══ 练习文本 ══
出口商品大类数据更是耐人寻味,透露出投资乏力更为重要的细节。纺织服装、家电小五金等浙江传统一般贸易出口降幅相对较小,但投资相较其他行业下降反而更大,纺织服装鞋帽制造业、化纤制造业等投资降幅均超过20%。
从上述金融运行报告中可以得出部分印证,报告分析认为,“企业存款增加,并有较多资金转向定期存款,主因是增本减利因素增多,企业盈利能力下降。”
“游资”源头
“转向投资写字楼不失为小老板的出路。”上述宁波官员认为,生产拖鞋纽扣的老板重操旧业未见得是好事。
危机隐于盛况,连年大规模的固定资产投资积累了巨大的生产能力,纺织服装等传统行业早已利润微薄,徐德立的拖鞋厂并非孤例。
“曾经的外贸繁荣不过是一场价格向下的竞争,跟买卖大白菜没有差别。”宁波华茂进出口有限公司李斌(化名)告诉《中国新闻周刊》记者。他曾参加第80届至第105届广交会,相关业务企业数十家,集中在五金、机电等行业,规模跨度从年产值1000万到10亿人民币。
市场水涨船高,前几年的外需旺盛带动了企业群的规模。李斌说,“环境好,有自营出口能力的企业,不仅兼营进出口业务,也接外贸公司的单子,甚至转包单子,一笔订单有可能是三手、四手。” 呈网络状的外贸订单,又使得产能扩张得以乘数。
当外需山倒,星罗密布的大小工厂再度陷于一场“看天吃饭”的轮回。李斌一语击中外贸企业的软肋,“一切看订单说话,只能是被动。”
“100人左右规模的下游工厂,两成以上破产。”李斌说,一些企业厂房设备是租来的,没订单就不开工,所谓掉头快不过是退出快,亏损前或初期就会停产、倒闭。
浙江省工商局发布数据显示,2008年浙江全省私营企业52万家,注销2.2万家,同比增长10.99%,为近六年最高。
═══
→ **任务要求**
请从练习文本中原文引录一段文字，自“出口商品大类数据更是耐人寻味”起，至“亏损前或初期就会停产、倒闭。”止。
══ 数据摘录 ══
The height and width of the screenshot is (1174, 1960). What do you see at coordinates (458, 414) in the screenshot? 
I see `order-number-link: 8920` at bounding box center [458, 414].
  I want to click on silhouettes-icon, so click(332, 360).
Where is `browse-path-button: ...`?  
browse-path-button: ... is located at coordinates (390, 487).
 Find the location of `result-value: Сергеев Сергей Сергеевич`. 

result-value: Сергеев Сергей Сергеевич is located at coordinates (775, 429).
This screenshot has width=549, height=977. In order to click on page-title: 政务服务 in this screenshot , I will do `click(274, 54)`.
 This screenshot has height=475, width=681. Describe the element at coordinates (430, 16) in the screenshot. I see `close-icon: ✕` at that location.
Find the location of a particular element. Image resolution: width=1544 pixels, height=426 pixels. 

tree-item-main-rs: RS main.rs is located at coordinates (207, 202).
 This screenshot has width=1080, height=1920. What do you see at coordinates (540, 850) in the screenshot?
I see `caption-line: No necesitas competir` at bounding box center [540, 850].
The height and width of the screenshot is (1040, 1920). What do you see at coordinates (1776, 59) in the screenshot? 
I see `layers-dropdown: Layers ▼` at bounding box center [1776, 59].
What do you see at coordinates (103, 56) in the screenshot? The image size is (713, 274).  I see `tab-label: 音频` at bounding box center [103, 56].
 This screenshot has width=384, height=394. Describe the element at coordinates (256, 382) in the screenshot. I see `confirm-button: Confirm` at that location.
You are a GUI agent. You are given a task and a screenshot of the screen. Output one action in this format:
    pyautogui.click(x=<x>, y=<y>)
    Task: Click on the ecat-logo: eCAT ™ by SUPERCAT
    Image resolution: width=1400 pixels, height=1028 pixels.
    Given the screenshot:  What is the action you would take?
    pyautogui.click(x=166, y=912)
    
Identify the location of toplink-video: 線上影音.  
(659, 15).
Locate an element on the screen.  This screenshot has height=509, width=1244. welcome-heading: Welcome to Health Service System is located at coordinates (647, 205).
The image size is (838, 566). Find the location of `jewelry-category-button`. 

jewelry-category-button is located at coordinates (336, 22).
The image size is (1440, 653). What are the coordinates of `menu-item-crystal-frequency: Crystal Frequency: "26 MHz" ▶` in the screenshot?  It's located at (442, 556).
═══
→ **参考答案**
出口商品大类数据更是耐人寻味,透露出投资乏力更为重要的细节。纺织服装、家电小五金等浙江传统一般贸易出口降幅相对较小,但投资相较其他行业下降反而更大,纺织服装鞋帽制造业、化纤制造业等投资降幅均超过20%。
从上述金融运行报告中可以得出部分印证,报告分析认为,“企业存款增加,并有较多资金转向定期存款,主因是增本减利因素增多,企业盈利能力下降。”
“游资”源头
“转向投资写字楼不失为小老板的出路。”上述宁波官员认为,生产拖鞋纽扣的老板重操旧业未见得是好事。
危机隐于盛况,连年大规模的固定资产投资积累了巨大的生产能力,纺织服装等传统行业早已利润微薄,徐德立的拖鞋厂并非孤例。
“曾经的外贸繁荣不过是一场价格向下的竞争,跟买卖大白菜没有差别。”宁波华茂进出口有限公司李斌(化名)告诉《中国新闻周刊》记者。他曾参加第80届至第105届广交会,相关业务企业数十家,集中在五金、机电等行业,规模跨度从年产值1000万到10亿人民币。
市场水涨船高,前几年的外需旺盛带动了企业群的规模。李斌说,“环境好,有自营出口能力的企业,不仅兼营进出口业务,也接外贸公司的单子,甚至转包单子,一笔订单有可能是三手、四手。” 呈网络状的外贸订单,又使得产能扩张得以乘数。
当外需山倒,星罗密布的大小工厂再度陷于一场“看天吃饭”的轮回。李斌一语击中外贸企业的软肋,“一切看订单说话,只能是被动。”
“100人左右规模的下游工厂,两成以上破产。”李斌说,一些企业厂房设备是租来的,没订单就不开工,所谓掉头快不过是退出快,亏损前或初期就会停产、倒闭。